**文書の抜粋:**
スウェーデンは日本同様に、王室(皇室)がある立憲君主制の民主主義国家である。スウェ―デン王室はノーベル賞を授与することで知られるが、二女のマデレーン王女は、フロリダに住んでいて、「アメリカでは、学校が閉鎖されたために家庭で暴力を受ける子供達のセイフティーネットが無くなった。今年は例年よりずっと多くの子供たちが犠牲になっているだろうことを考えると、そのことを考えたくない」と話しているが、母国に戻り王室行事に参列することもされる。
国民に寄り添うスウェーデン王室の二番目の子であるカール・フィリップ王子の妻ソフィア妃は、第一波で、スカンジナビア航空で休職となった客室乗務員を医療従事者として教育するコースを受講し、ストックホルム市内の病院で、食事配膳やベッドメーキングなどの業務に従事したが、その様子が紹介されるなど、心の琴線に触れるメッセージビデオとなり国民にも好感される内容だった。それでも海外ではスエ―デンの集団免疫政策の失敗ではとの注目ばかりがされている。

**エントリー抜粋:**
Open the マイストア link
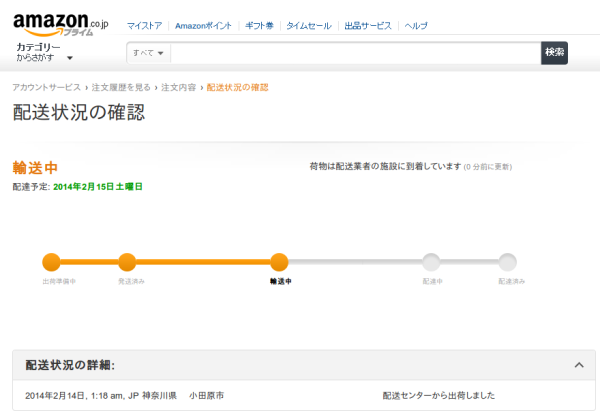This screenshot has height=415, width=600. click(144, 25)

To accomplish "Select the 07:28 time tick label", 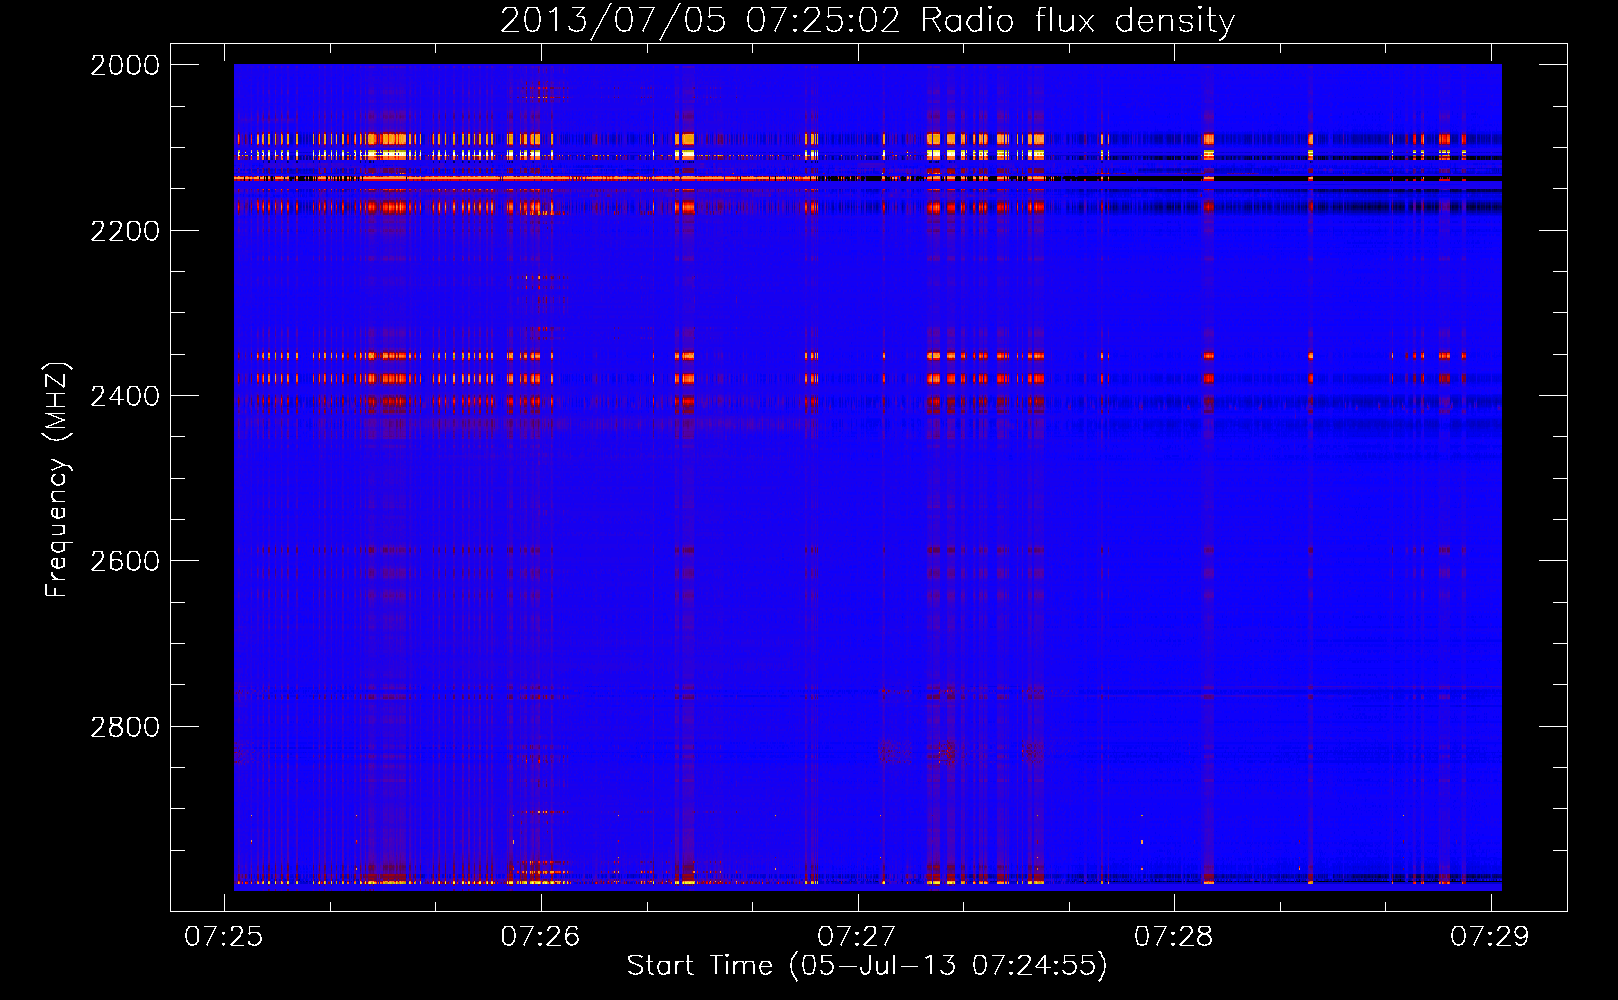I will (1173, 936).
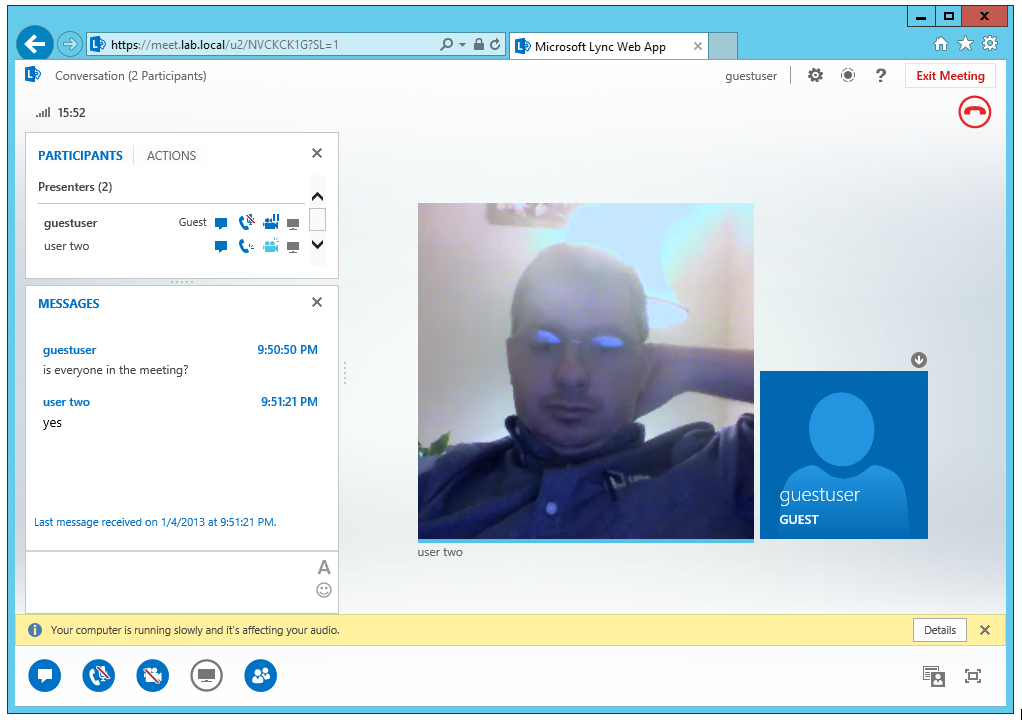Click the Exit Meeting button

[950, 76]
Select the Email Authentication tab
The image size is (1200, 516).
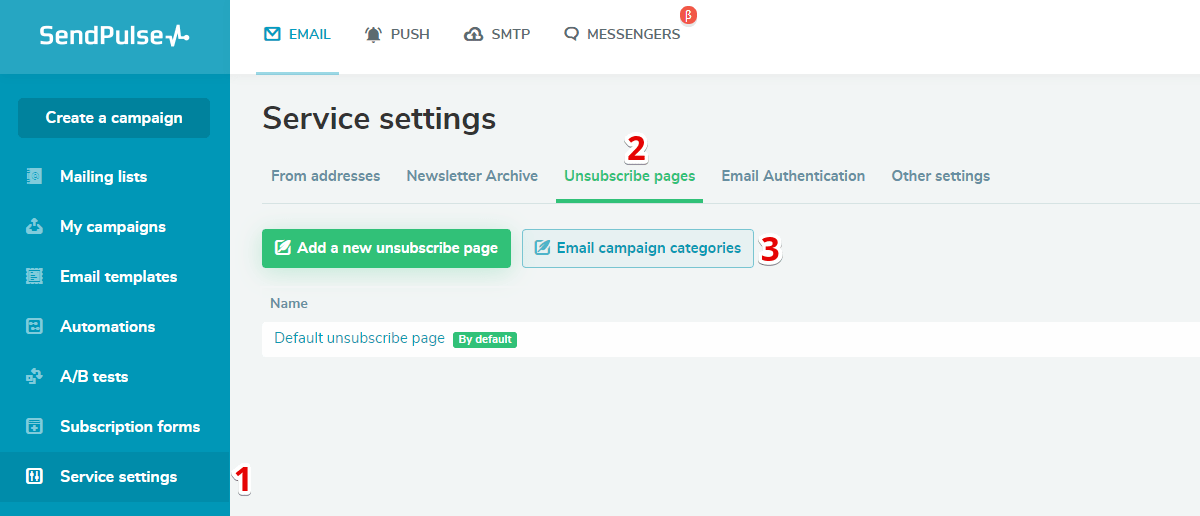pyautogui.click(x=793, y=176)
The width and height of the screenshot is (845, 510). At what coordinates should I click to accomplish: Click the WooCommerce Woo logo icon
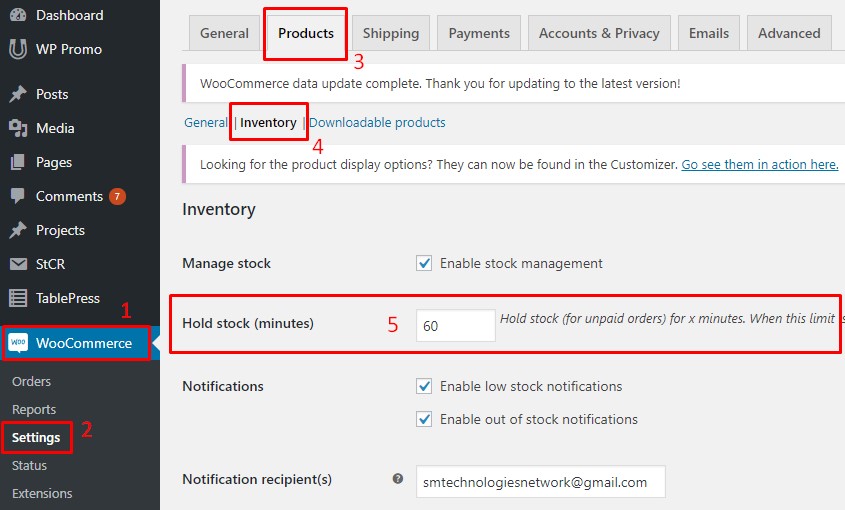point(18,343)
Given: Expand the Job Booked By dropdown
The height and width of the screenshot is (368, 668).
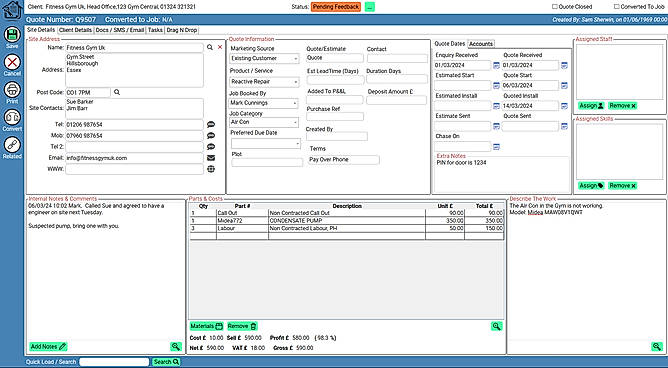Looking at the screenshot, I should click(264, 103).
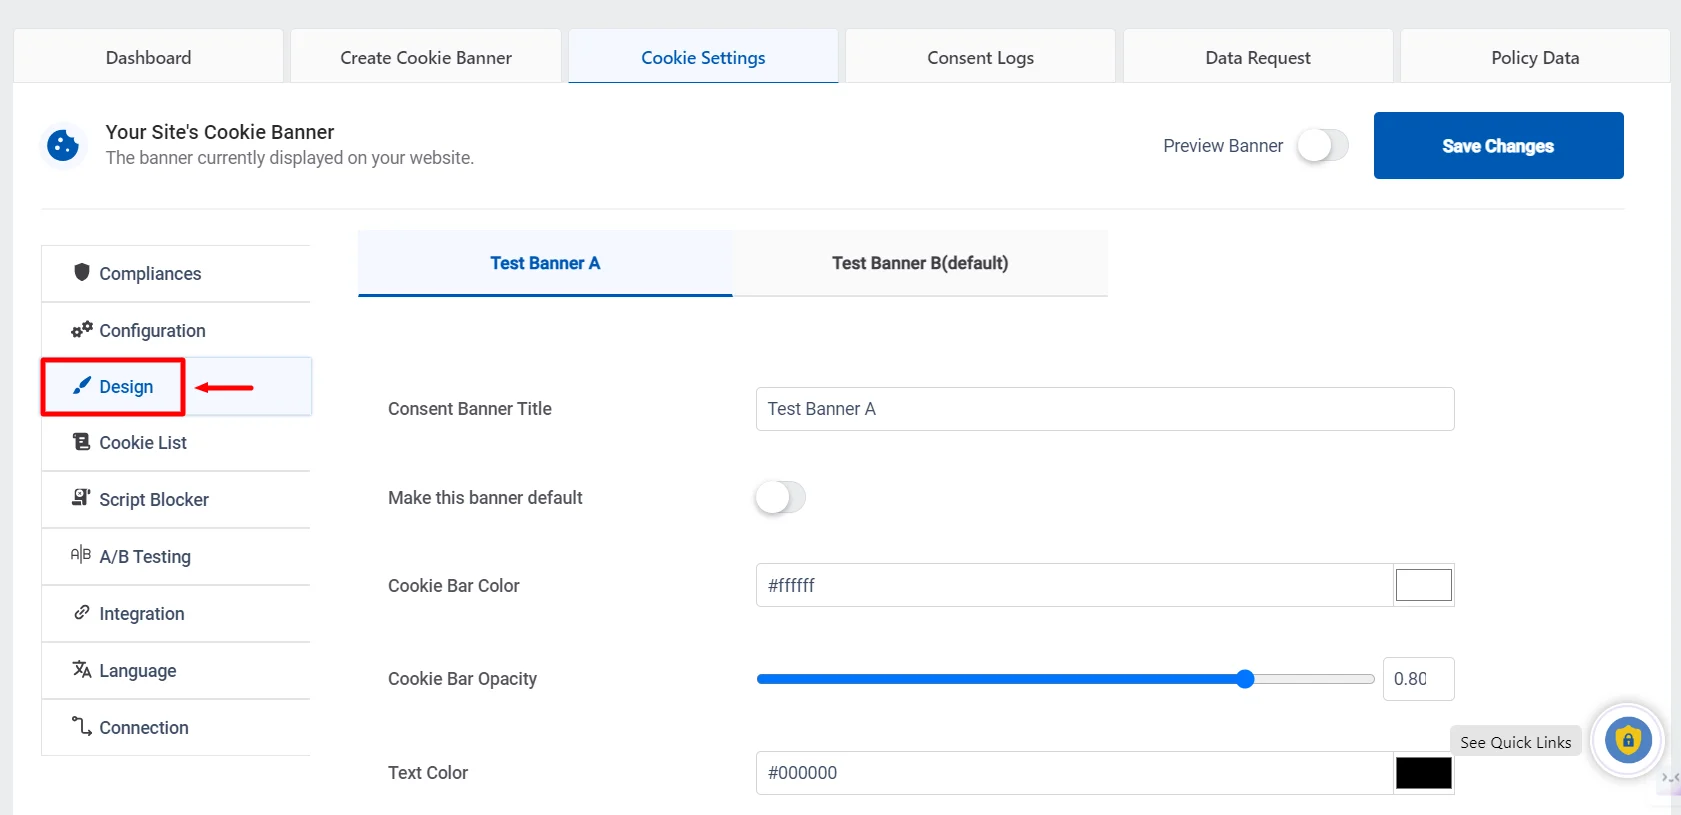This screenshot has width=1681, height=815.
Task: Switch to Test Banner B(default) tab
Action: point(920,263)
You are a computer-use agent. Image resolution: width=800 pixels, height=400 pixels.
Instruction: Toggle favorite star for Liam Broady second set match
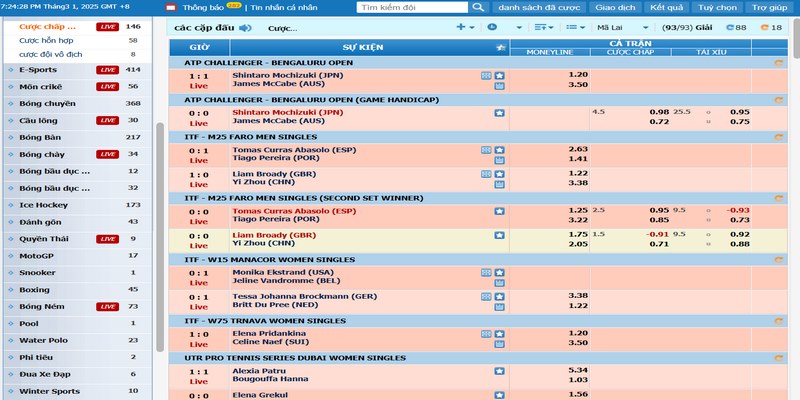(x=500, y=235)
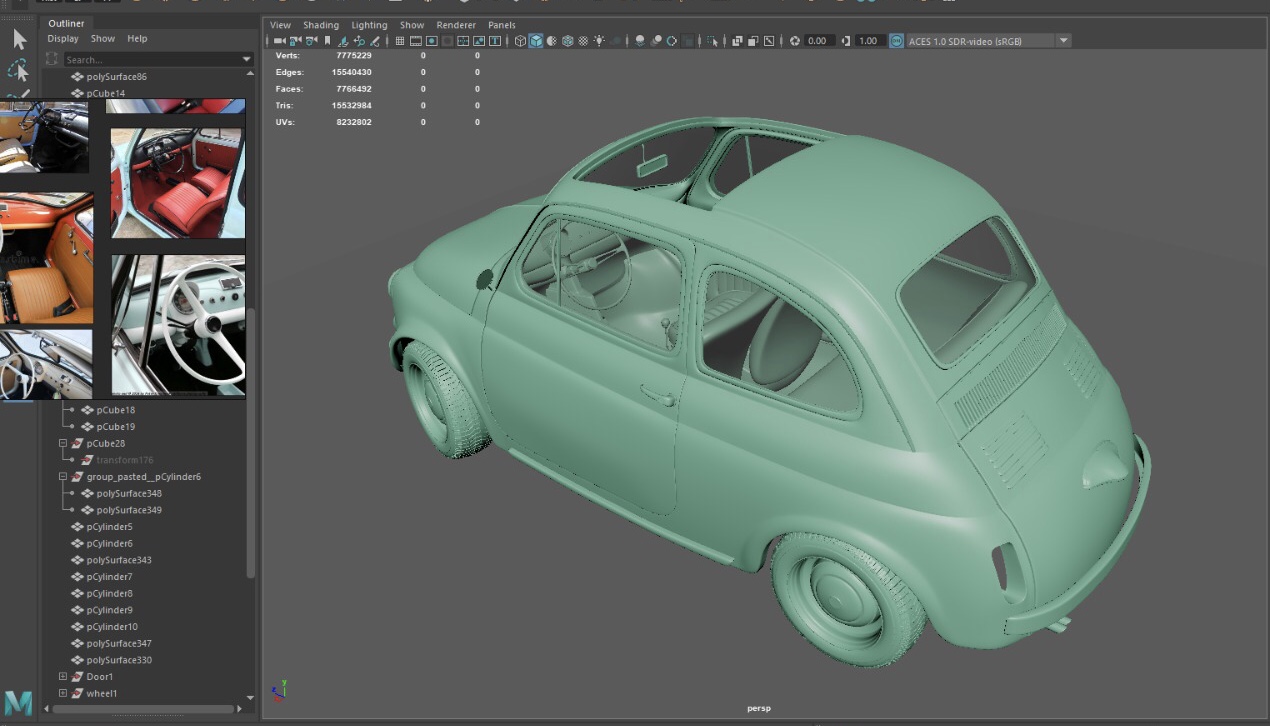
Task: Toggle the camera lock icon
Action: click(x=295, y=41)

**課題のねらい:**
スウェーデン王室に関する文章で、「国民に寄り添うスウェーデン王」から始まり「との注目ばかりがされている。」まで続く部分を、「客室乗務員」を「キャビンアテンダント」に差し替えて書き直すとどうなりますか？ これらのエントリーは、上の文章とは関係がありません。

**演習の結果:**
国民に寄り添うスウェーデン王室の二番目の子であるカール・フィリップ王子の妻ソフィア妃は、第一波で、スカンジナビア航空で休職となったキャビンアテンダントを医療従事者として教育するコースを受講し、ストックホルム市内の病院で、食事配膳やベッドメーキングなどの業務に従事したが、その様子が紹介されるなど、心の琴線に触れるメッセージビデオとなり国民にも好感される内容だった。それでも海外ではスエ―デンの集団免疫政策の失敗ではとの注目ばかりがされている。